Arizona is an “at-will” state, meaning employers have generally been free to terminate employees at any time, and for any reason. Under this “at-will” rule employers have had substantial flexibility in terminating employees who underperform or violate workplace rules, even when the employer has lacked good documentation or other evidence demonstrating that these problems actually existed.
Arizona’s “at-will” rule has been subject to the limitation that employees cannot be terminated for a reason prohibited by law (such as reporting sexual harassment, making a workers’ compensation claim, etc.). See, e.g., A.R.S. §23-1501. But even when employers have terminated employees who engaged in protected activity, employers still retained a fair opportunity to defend against retaliation claims. So long as the employers had halfway decent documentation or other evidence that the workplace or performance problems existed, the employers have not been unduly hobbled in arguing the employee was terminated for legitimate reasons.
But as of July 1, 2017, this landscape will dramatically change.
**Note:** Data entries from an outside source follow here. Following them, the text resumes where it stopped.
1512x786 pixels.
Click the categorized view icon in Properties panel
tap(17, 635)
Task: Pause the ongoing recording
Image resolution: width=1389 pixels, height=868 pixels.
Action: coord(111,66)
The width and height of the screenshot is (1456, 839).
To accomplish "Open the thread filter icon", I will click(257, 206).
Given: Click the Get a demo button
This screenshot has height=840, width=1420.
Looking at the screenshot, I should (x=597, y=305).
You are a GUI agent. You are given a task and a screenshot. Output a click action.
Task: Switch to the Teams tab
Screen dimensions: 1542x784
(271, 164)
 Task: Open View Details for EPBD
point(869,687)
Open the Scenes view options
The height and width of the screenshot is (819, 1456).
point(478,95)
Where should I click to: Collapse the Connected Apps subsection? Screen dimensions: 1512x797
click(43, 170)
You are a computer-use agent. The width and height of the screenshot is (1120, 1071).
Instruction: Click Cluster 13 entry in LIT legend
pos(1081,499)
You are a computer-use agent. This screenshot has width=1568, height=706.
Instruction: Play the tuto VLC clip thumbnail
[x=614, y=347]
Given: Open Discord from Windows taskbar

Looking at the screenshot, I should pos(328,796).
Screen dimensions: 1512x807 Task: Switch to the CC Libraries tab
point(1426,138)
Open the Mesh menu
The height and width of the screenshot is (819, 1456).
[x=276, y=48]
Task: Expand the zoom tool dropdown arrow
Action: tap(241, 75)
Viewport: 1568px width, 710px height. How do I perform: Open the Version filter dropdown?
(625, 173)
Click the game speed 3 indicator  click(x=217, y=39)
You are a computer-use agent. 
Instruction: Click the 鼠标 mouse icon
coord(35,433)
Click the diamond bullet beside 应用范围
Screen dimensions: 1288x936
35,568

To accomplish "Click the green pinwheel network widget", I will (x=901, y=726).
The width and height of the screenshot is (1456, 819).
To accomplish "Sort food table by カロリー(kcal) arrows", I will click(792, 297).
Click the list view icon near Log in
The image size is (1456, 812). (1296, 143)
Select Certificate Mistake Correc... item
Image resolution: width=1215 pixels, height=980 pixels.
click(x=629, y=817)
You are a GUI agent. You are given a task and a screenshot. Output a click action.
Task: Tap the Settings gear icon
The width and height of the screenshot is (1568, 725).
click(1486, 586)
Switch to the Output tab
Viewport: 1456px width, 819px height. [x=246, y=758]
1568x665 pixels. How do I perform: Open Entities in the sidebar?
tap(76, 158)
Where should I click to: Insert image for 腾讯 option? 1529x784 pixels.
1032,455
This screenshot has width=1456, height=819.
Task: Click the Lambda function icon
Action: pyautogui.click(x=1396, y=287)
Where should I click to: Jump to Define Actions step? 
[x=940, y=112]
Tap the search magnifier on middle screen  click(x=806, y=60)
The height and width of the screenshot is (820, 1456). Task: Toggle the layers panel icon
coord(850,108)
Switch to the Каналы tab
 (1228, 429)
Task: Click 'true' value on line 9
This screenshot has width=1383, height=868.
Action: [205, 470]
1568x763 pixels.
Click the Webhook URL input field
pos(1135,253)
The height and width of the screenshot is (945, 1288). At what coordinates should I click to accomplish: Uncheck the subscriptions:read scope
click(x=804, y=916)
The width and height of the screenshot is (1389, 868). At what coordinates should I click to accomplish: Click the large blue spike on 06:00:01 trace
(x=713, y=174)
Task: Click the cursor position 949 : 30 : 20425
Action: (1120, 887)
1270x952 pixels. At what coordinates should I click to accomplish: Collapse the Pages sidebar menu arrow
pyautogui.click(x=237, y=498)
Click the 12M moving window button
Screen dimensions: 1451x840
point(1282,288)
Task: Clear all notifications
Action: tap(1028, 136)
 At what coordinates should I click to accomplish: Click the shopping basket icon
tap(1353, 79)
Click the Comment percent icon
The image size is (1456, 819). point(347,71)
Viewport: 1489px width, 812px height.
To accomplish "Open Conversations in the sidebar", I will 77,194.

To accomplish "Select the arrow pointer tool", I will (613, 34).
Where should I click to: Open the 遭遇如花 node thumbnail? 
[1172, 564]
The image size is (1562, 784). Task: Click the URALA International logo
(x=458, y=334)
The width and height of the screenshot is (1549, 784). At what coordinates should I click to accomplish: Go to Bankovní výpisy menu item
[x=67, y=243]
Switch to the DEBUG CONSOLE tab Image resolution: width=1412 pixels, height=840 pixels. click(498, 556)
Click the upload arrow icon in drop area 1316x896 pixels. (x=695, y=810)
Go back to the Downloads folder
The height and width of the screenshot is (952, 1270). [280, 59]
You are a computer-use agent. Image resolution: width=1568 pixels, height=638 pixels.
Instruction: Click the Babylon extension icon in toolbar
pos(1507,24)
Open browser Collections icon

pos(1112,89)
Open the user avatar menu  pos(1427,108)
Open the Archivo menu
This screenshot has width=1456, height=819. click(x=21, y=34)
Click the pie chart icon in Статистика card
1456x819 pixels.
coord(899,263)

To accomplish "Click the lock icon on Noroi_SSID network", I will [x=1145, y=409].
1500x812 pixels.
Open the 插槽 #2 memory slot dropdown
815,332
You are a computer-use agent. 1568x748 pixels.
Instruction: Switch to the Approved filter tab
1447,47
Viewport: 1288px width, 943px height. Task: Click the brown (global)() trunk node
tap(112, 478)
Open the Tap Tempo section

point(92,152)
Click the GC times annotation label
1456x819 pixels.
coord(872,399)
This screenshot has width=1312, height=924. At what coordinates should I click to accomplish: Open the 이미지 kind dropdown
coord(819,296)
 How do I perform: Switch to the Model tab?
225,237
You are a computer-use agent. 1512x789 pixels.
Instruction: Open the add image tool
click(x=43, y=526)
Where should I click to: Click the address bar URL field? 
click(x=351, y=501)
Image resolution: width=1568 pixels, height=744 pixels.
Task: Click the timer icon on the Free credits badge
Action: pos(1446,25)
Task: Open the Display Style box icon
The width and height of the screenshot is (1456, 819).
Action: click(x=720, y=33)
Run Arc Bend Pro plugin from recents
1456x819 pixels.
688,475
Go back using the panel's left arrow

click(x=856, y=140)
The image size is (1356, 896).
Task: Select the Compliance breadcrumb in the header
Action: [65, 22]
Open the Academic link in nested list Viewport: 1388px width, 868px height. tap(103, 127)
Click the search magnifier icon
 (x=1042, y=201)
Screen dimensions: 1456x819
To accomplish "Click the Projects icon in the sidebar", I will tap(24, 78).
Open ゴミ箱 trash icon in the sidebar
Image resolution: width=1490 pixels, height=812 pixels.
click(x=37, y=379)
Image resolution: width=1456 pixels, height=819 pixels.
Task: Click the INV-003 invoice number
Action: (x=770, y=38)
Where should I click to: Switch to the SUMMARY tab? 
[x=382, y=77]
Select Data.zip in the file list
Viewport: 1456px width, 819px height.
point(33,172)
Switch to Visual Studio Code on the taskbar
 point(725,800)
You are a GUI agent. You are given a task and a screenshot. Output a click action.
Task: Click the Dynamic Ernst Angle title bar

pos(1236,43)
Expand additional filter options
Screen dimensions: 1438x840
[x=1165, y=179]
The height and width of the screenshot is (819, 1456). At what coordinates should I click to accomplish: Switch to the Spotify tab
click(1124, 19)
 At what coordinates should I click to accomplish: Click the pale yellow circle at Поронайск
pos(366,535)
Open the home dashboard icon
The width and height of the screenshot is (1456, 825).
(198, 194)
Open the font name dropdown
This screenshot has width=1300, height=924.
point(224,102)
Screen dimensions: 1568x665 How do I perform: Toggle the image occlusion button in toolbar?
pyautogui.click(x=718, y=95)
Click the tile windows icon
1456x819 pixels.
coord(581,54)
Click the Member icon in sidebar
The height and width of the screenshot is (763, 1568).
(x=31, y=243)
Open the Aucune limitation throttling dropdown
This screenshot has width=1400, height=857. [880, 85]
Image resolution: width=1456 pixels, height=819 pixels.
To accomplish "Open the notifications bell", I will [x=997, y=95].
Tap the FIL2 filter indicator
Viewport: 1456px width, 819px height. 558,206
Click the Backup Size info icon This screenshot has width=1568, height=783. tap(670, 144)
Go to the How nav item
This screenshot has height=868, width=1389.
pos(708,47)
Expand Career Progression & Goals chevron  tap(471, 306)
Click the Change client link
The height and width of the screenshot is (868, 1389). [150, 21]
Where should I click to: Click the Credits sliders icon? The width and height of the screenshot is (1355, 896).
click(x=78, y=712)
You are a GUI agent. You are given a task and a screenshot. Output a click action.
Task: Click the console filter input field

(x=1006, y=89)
Under Proposition 206, if an employer takes any adverse action against an employee within 90 days of asserting any PST claim or right, this raises a presumption that the adverse action was unlawful retaliation. See A.R.S. §23-364(B). Thus, an employee merely has to prove that she/he asserted a PST claim or right (such as taking just an hour of PST) within 90 days prior to the adverse action, and the statutory scheme presumes the employer engaged in wrongful retaliation.
At that point, the burden is then placed on the employer to try and beat the presumption by affirmatively disproving that the adverse action was retaliatory. Id. Even worse, the employer is required to put forward clear and convincing evidence—a much higher standard than normal (preponderance of evidence)—that the adverse action was taken for a legitimate reason. Id.
Thus, to combat claims of PST retaliation, employers will now need a substantial amount of supporting documentation and other evidence to prove the employee was terminated for his/her performance or other problems, and to therefore disprove the claim of PST retaliation. This is especially true given many (if not most) employees will likely have taken some amount of PST during any prior 90-day period, so employees who are disciplined or terminated will most often fall within these statutory protections and be entitled to a presumption of PST retaliation.
Given the employee-friendly nature of the new PST statutes, it’s easy to foresee that PST retaliation claims will quickly overtake other types of employment termination and retaliation claims, representing a major shift in the types of claims pursued, and the ability of employers to fairly and adequately defend against them.
Thus, I cannot over-emphasize the importance of employers timely and adequately documenting employee performance or other problems, and gathering all supporting evidence, as part of the disciplinary process. Even with substantial evidence in hand, employers are going to face significant challenges under the PST statutes when it comes to disciplining or terminating employees. But if employers don’t timely address, document and gather evidence regarding performance problems, they are going to learn—the hard way—about the significant teeth embedded in the new PST statutes.